The task →
Using the records below, transcribe exactly only the lines from the one with "You are a GUI" through the end, both included, and drop every picture.
[[ Data section open ]]
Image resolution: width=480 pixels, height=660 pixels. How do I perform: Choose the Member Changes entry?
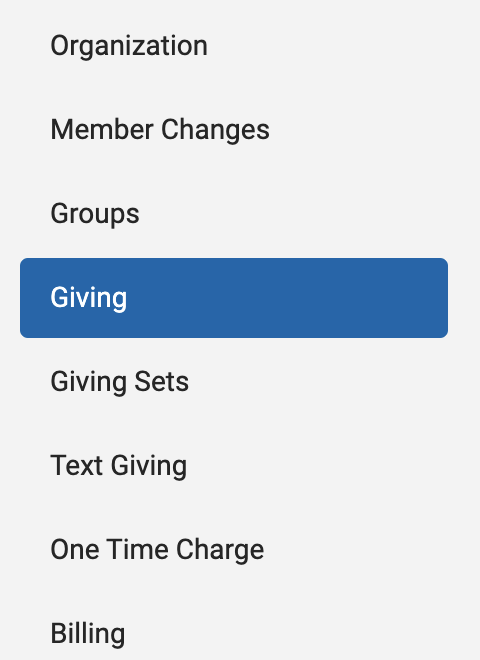234,130
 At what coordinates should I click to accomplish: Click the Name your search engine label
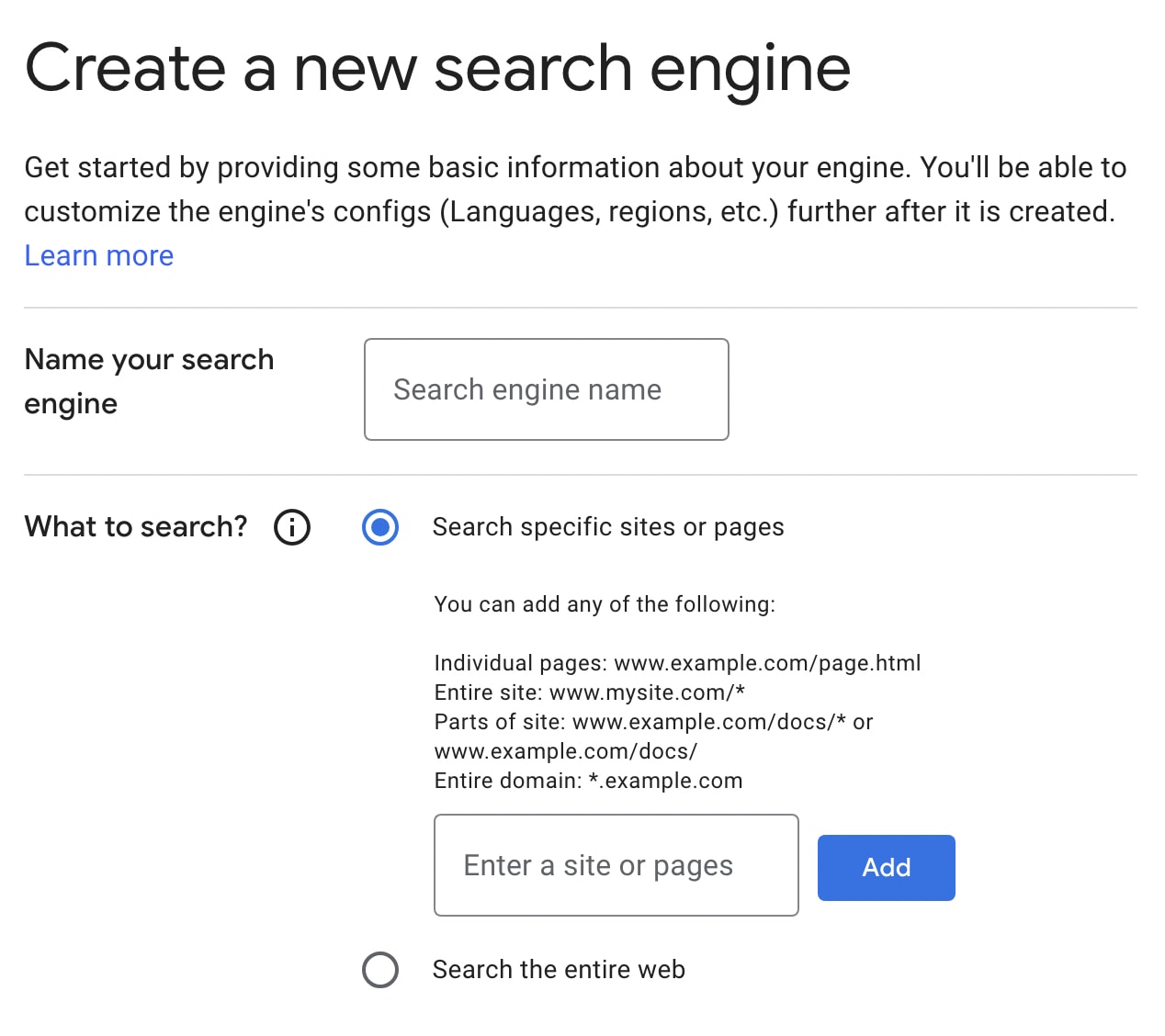coord(149,380)
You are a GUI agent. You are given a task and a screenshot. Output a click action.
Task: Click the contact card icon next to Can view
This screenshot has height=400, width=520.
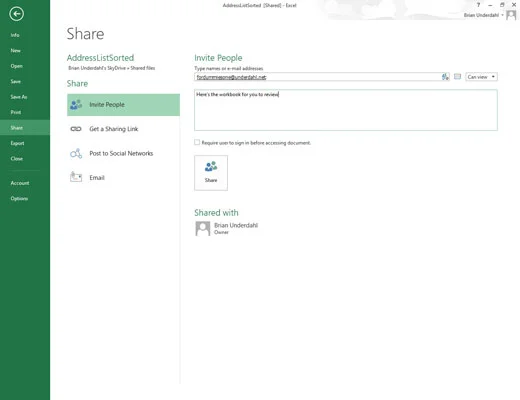tap(458, 77)
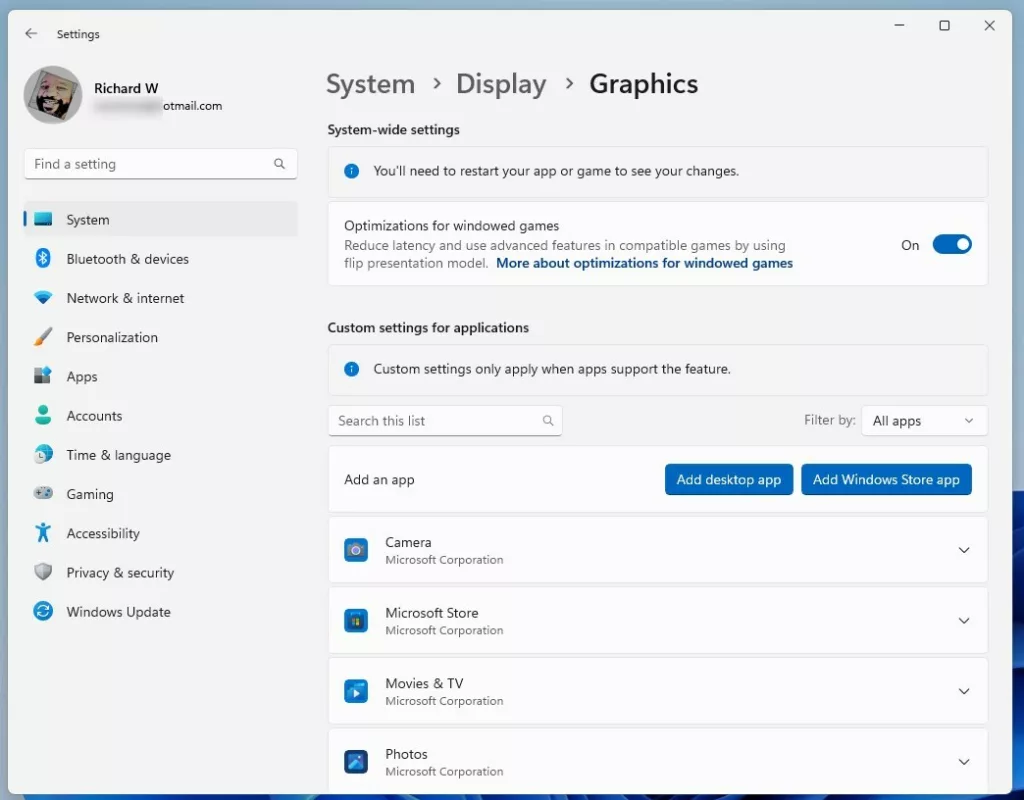Open Apps settings from the sidebar icon
Screen dimensions: 1024x800
(42, 376)
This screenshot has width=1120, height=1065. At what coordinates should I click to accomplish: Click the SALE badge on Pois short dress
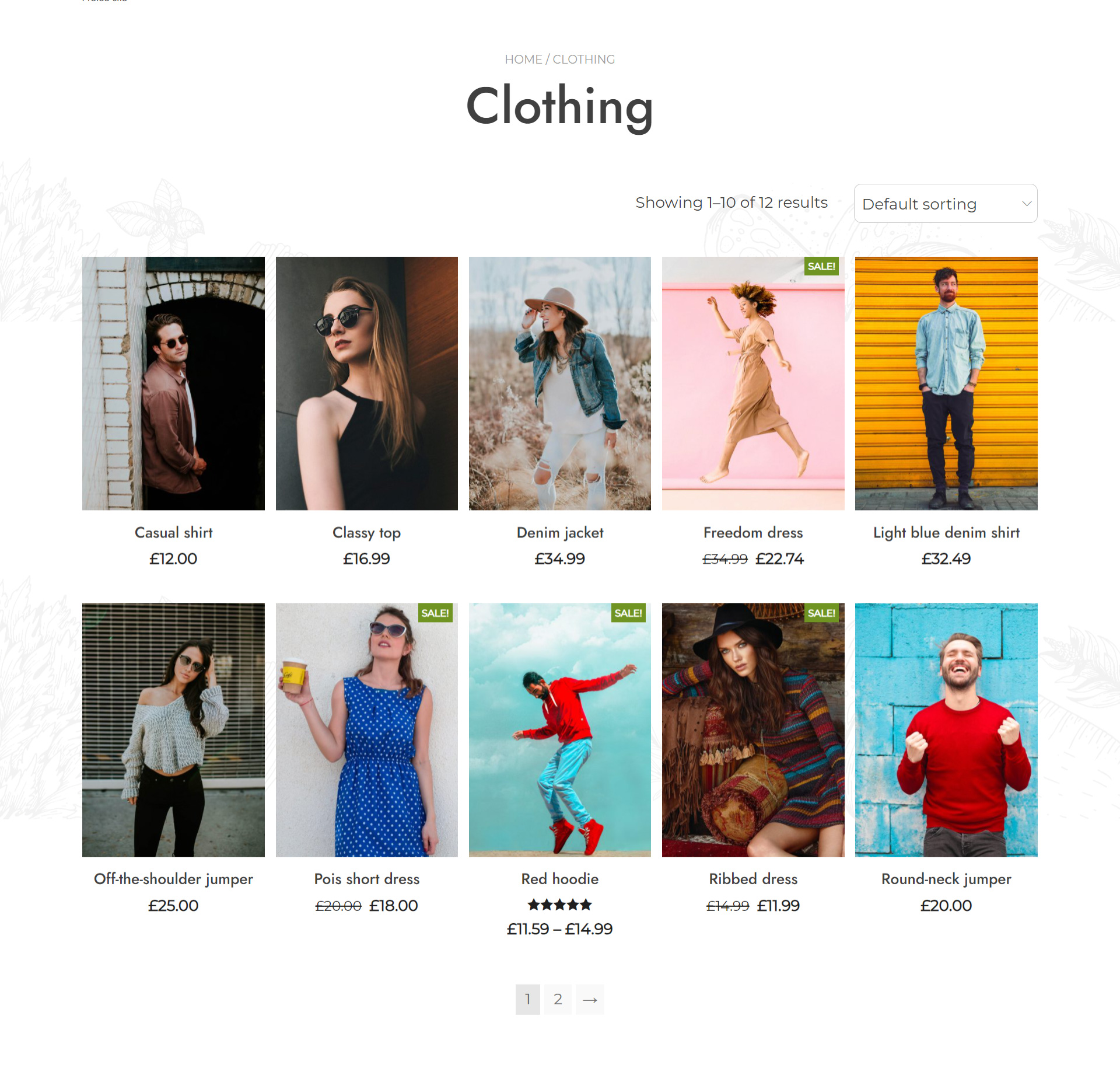tap(435, 613)
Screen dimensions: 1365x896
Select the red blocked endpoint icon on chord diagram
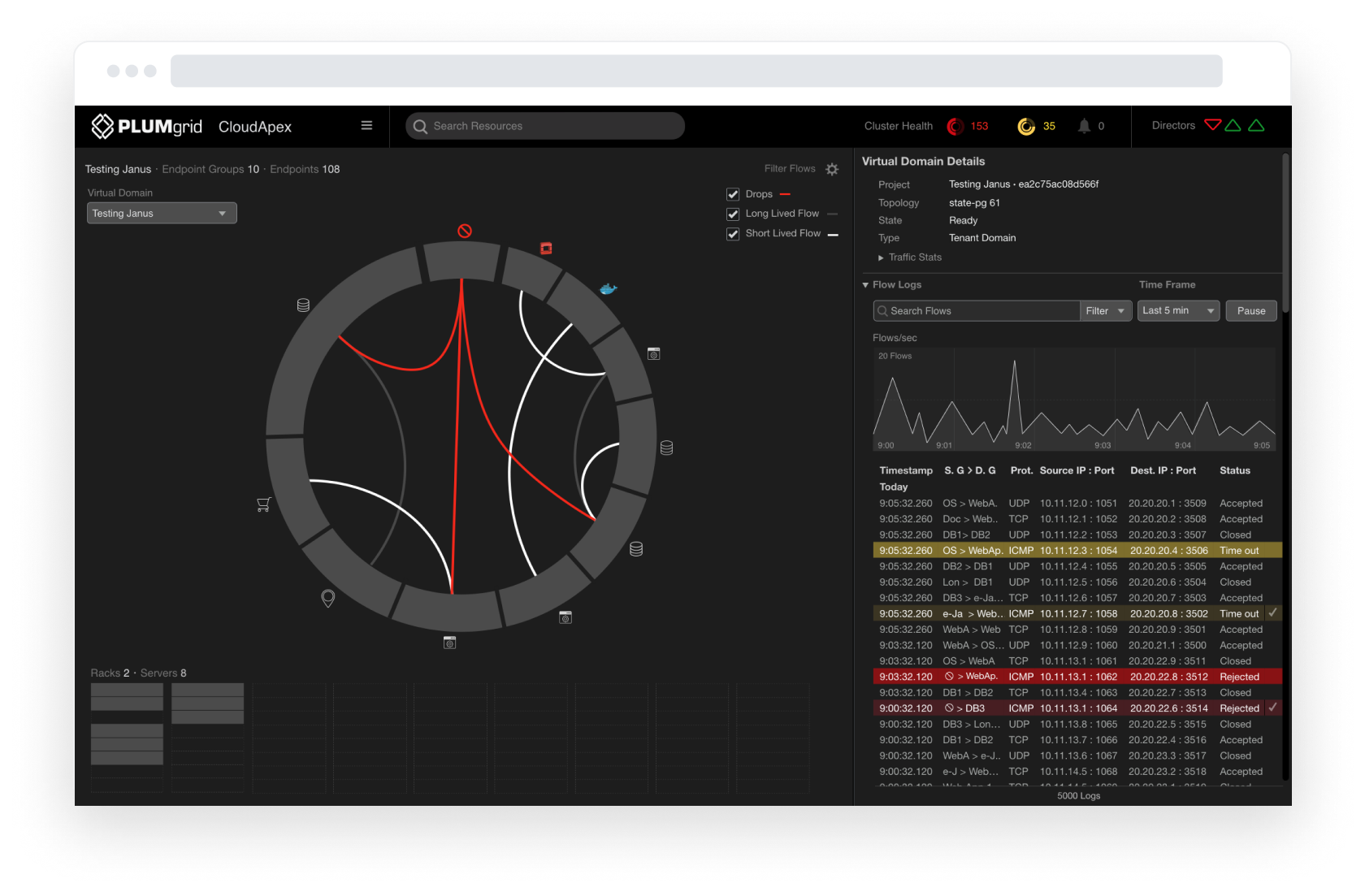pyautogui.click(x=465, y=232)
[[ Data section closed ]]
Output of the exercise →
You are a GUI agent. You are given a task and a screenshot. Output a click action.
Task: Click the contact card icon next to Can view
This screenshot has height=400, width=520.
tap(458, 77)
Open Apps settings from the sidebar icon
Screen dimensions: 1024x800
(42, 376)
This screenshot has width=1120, height=1065. At what coordinates should I click to accomplish: Click the SALE badge on Pois short dress
tap(435, 613)
Screen dimensions: 1365x896
Select the red blocked endpoint icon on chord diagram
pyautogui.click(x=465, y=232)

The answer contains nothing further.